Are you sure about this being possible on airport provided networks ? My experience with airport networks is that pretty much everything is locked down and you can't set up anything from the airport.
It'll work from everywhere that allows an outbound connection. You're right there may be issues if you can't ssh out, but most airport networks I've been on has allowed ssh. It'd be a good idea for them to support tunnelling over SSL too, though.
It will definitely be interesting to see how public internet providers (airports, coffee shops, etc) handle IPv6 in the future. Will they leave their LAN_IN firewall open and leave filtering to the client, or will we keep the status quo and filter at the router?
Used to use your paid version until the new pricing model. I don't use it often enough to warrant paying, so I just setup the old version on my own VPS.
A report's good, but I care more about assurance of the integrity of the software I was running than having Windows Defender not quarantine my stuff.
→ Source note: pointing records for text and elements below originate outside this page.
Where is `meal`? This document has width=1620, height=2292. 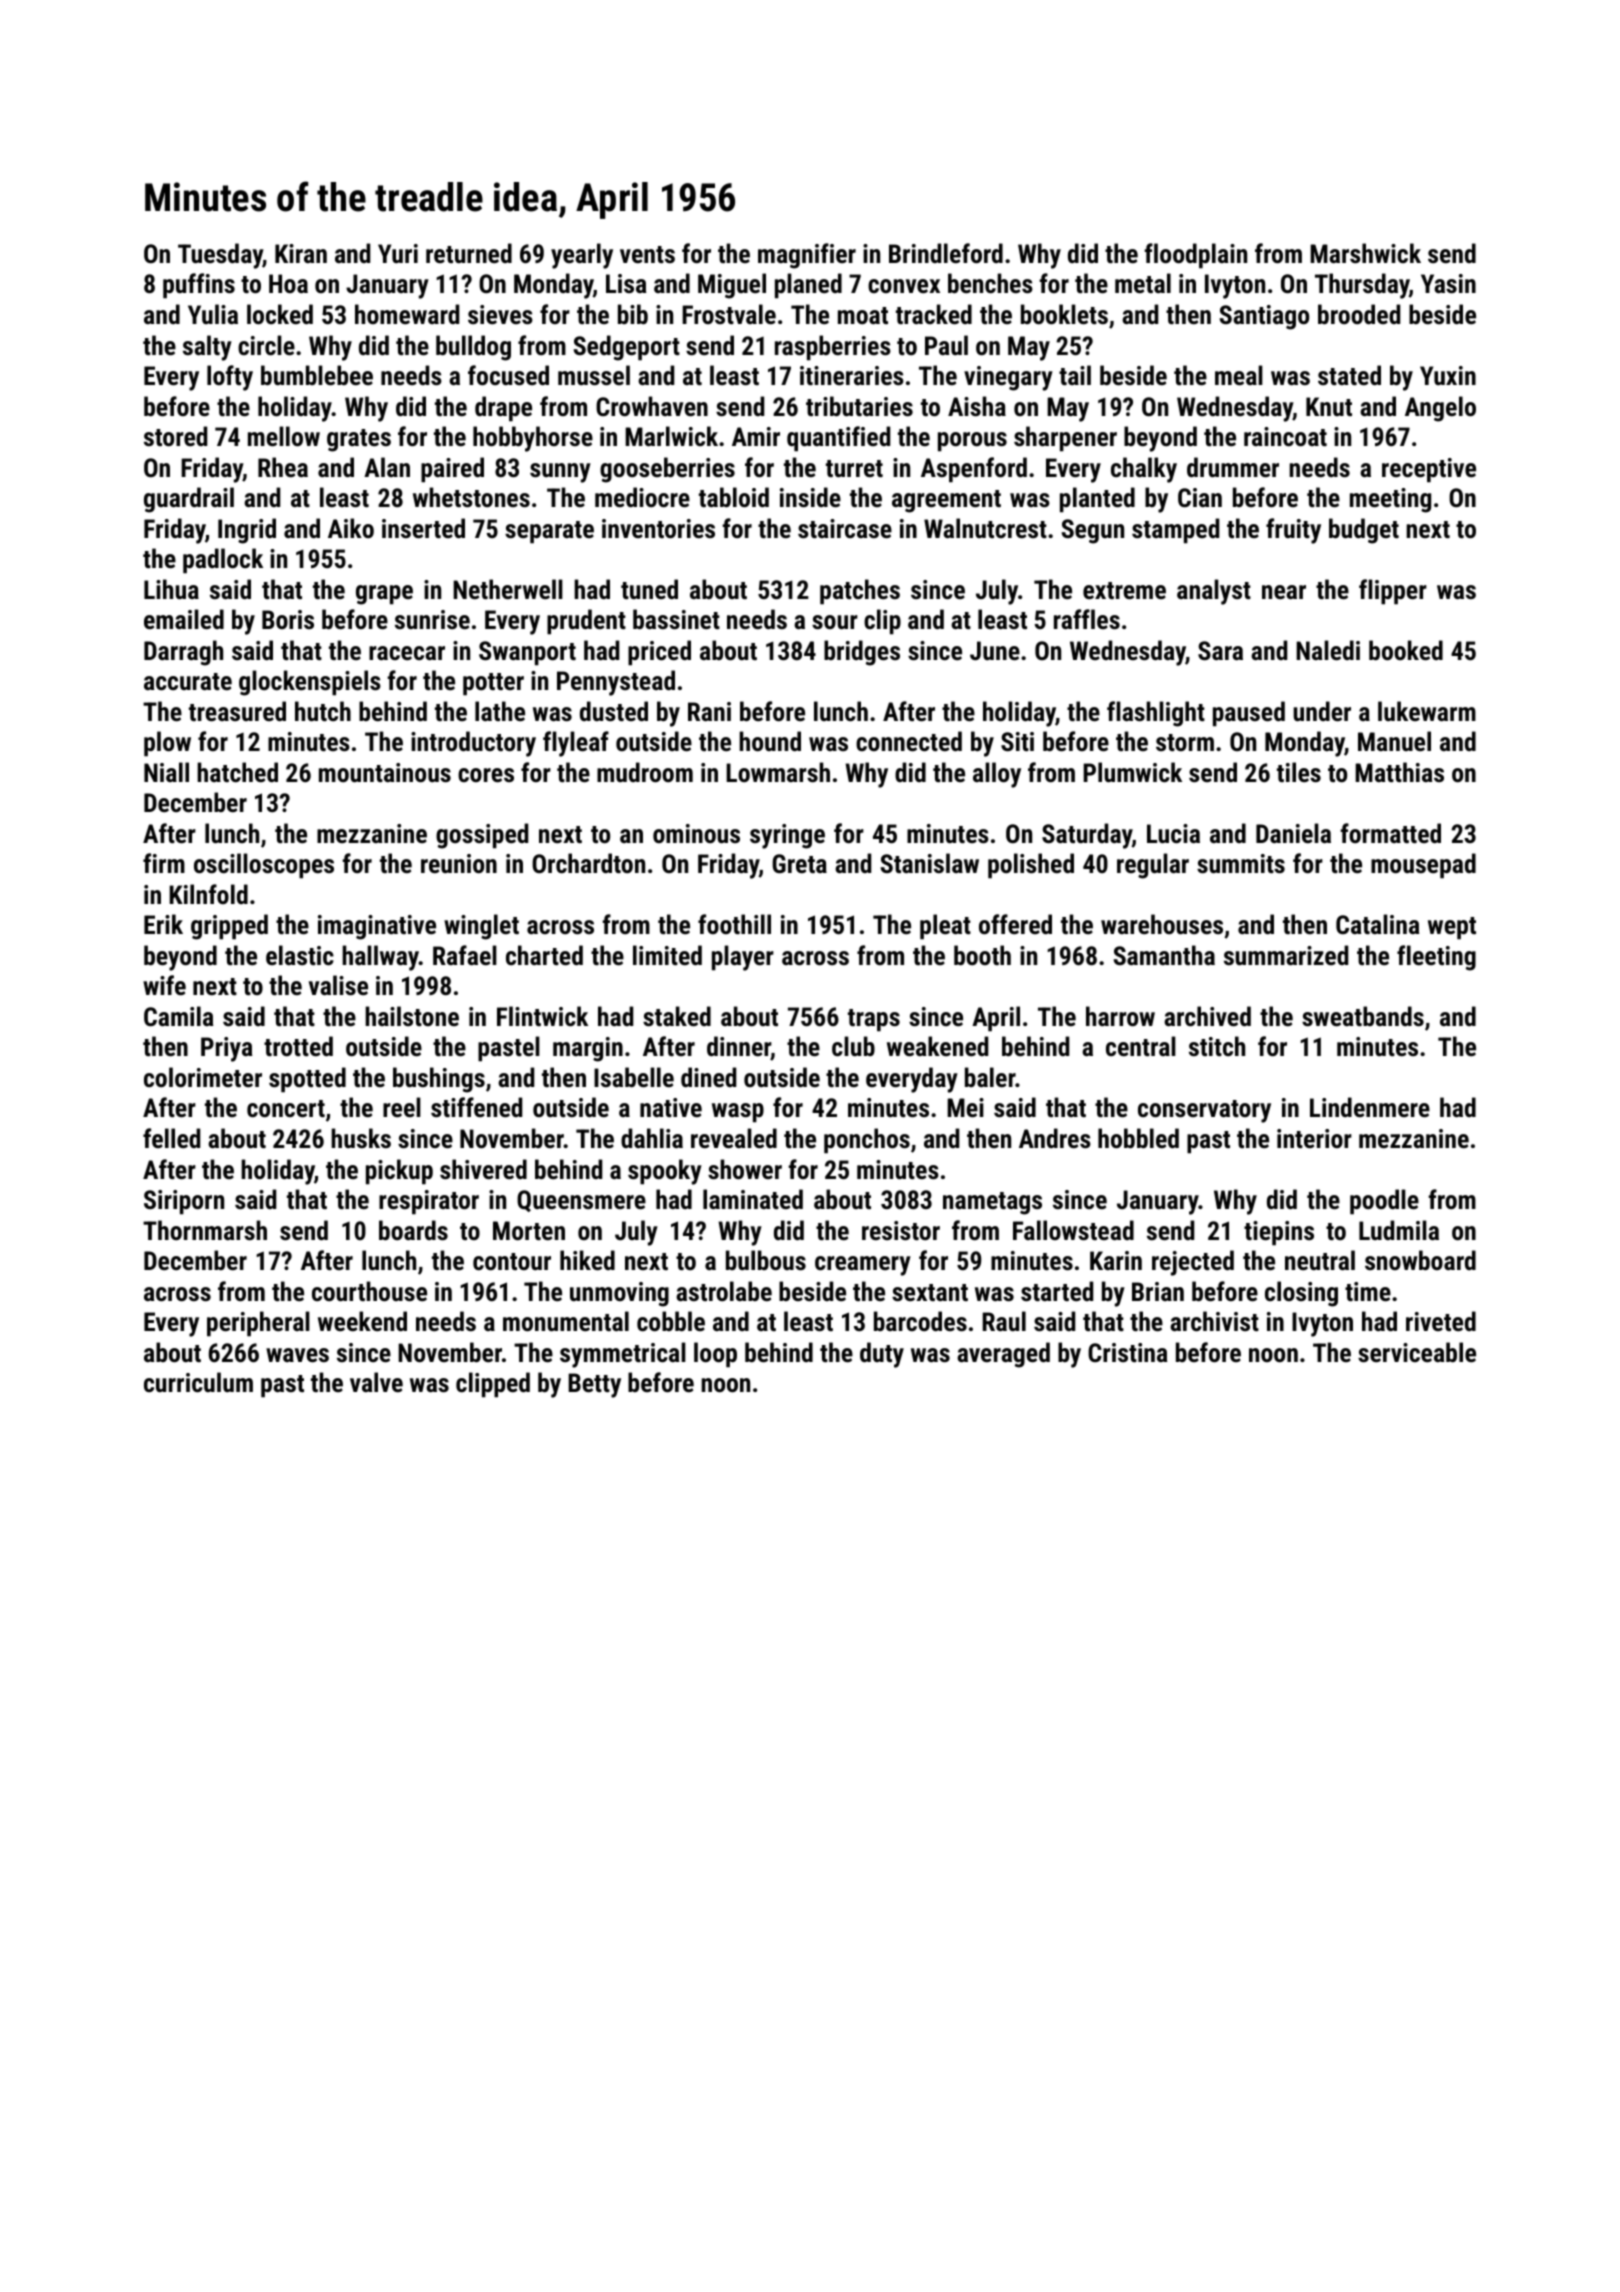 meal is located at coordinates (1239, 375).
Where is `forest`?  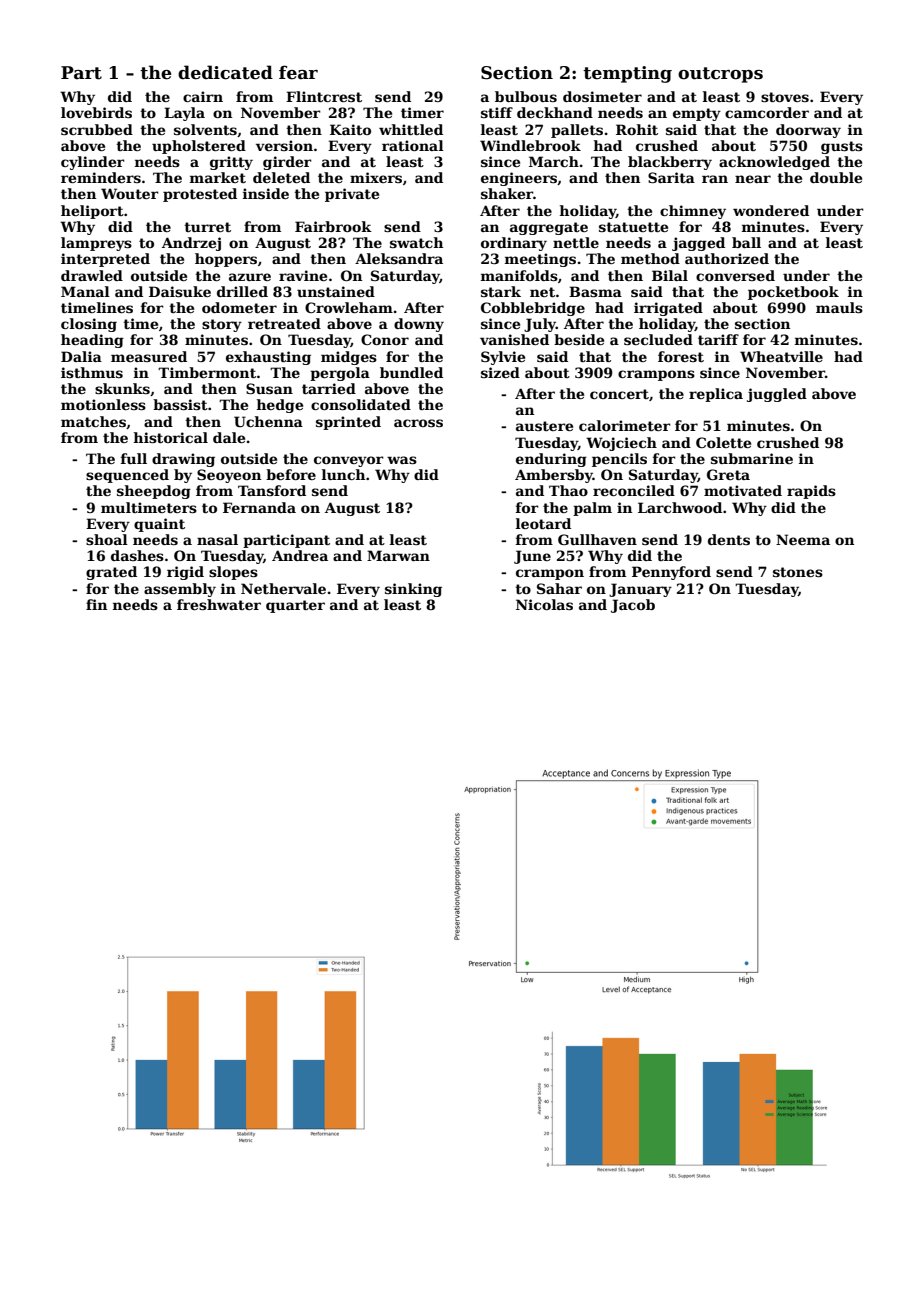 forest is located at coordinates (681, 356).
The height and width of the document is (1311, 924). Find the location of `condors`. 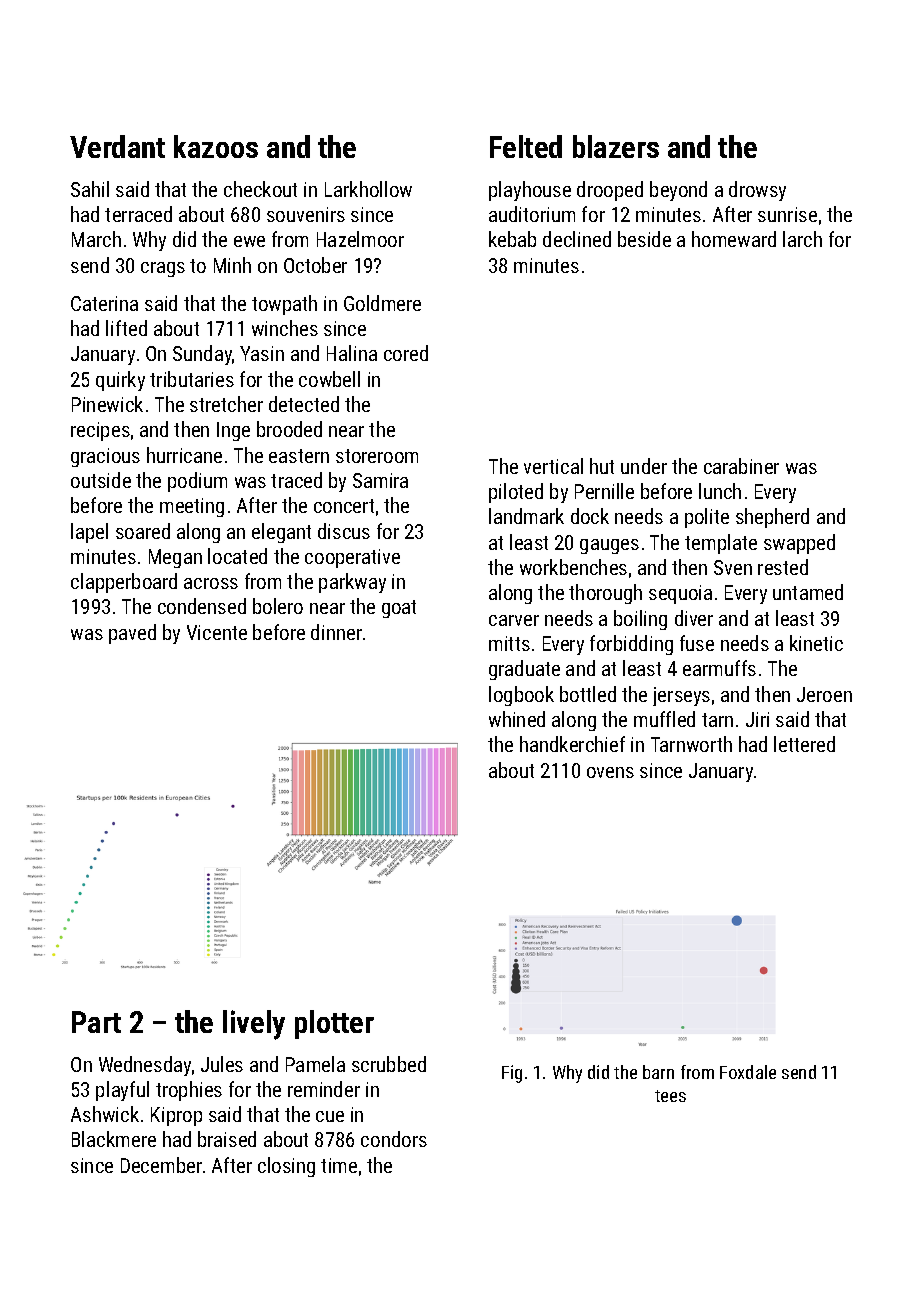

condors is located at coordinates (394, 1139).
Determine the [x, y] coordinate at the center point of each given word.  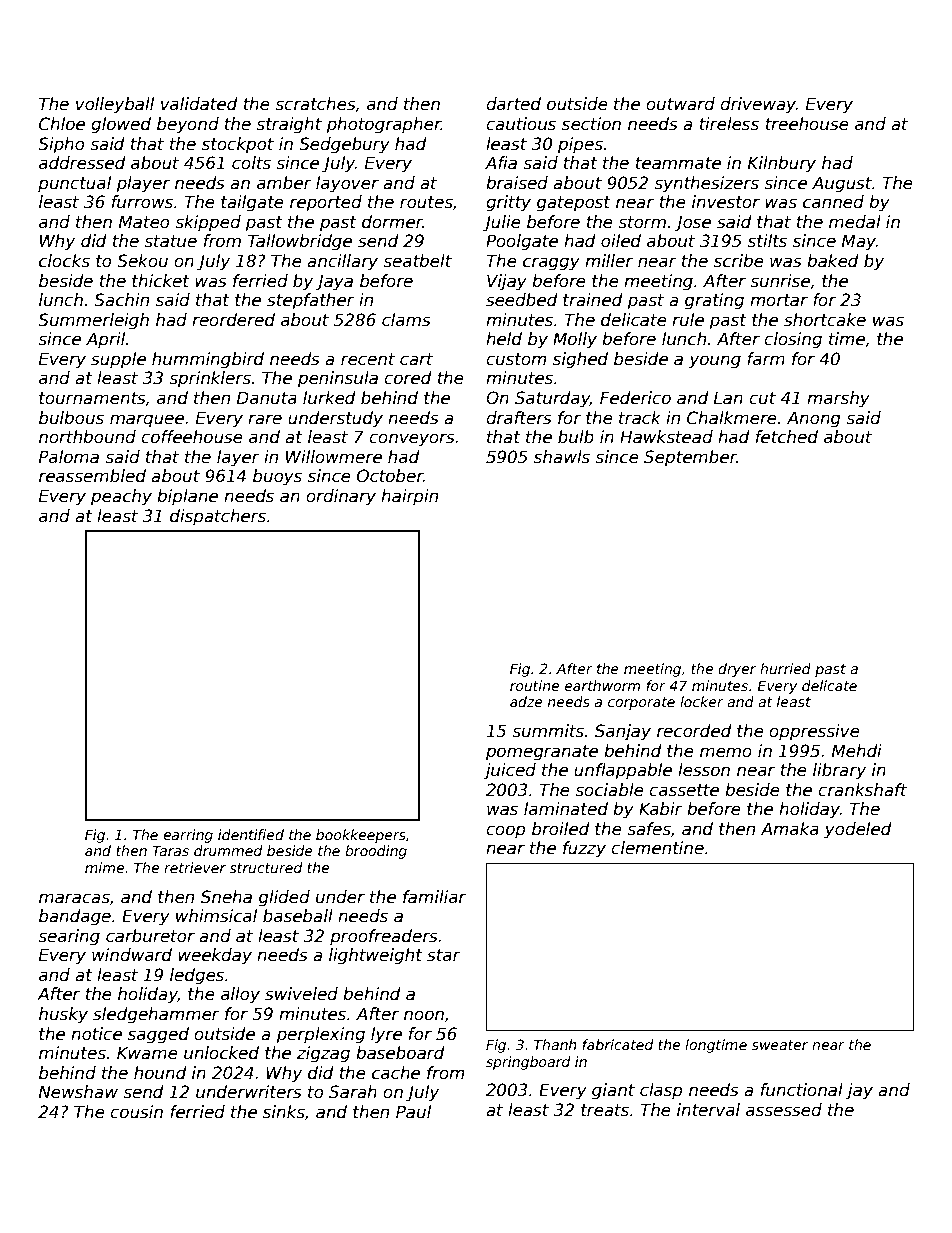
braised [517, 183]
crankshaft [862, 790]
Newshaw [78, 1092]
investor [726, 202]
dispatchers [218, 517]
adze [526, 701]
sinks [284, 1112]
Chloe [62, 124]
My build server has been remote-inaccessible all week when a simple 'no compromise of binaries that I know of, quite sure it's a false positive' would have sufficed.
I tried ngrok (and localtunnel) two months ago to show a localhost WordPress site. Both failed because WordPress uses absolute links to reference css, js and img assets.
So the site was visible under whatever.ngrok.com but the assets where still linked to localhost. I read the FAQ at https://ngrok.com/faq#wordpress and tried all the mentioned plugins plus some other hacks. None did work. In the end I wasted almost one day.
I ended up renting a Simple PHP Hosting for 2 days to which I cloned the site. Which was also half a day but only cost me 2 € (site was online only for 2 days or so) and in the end, it did work.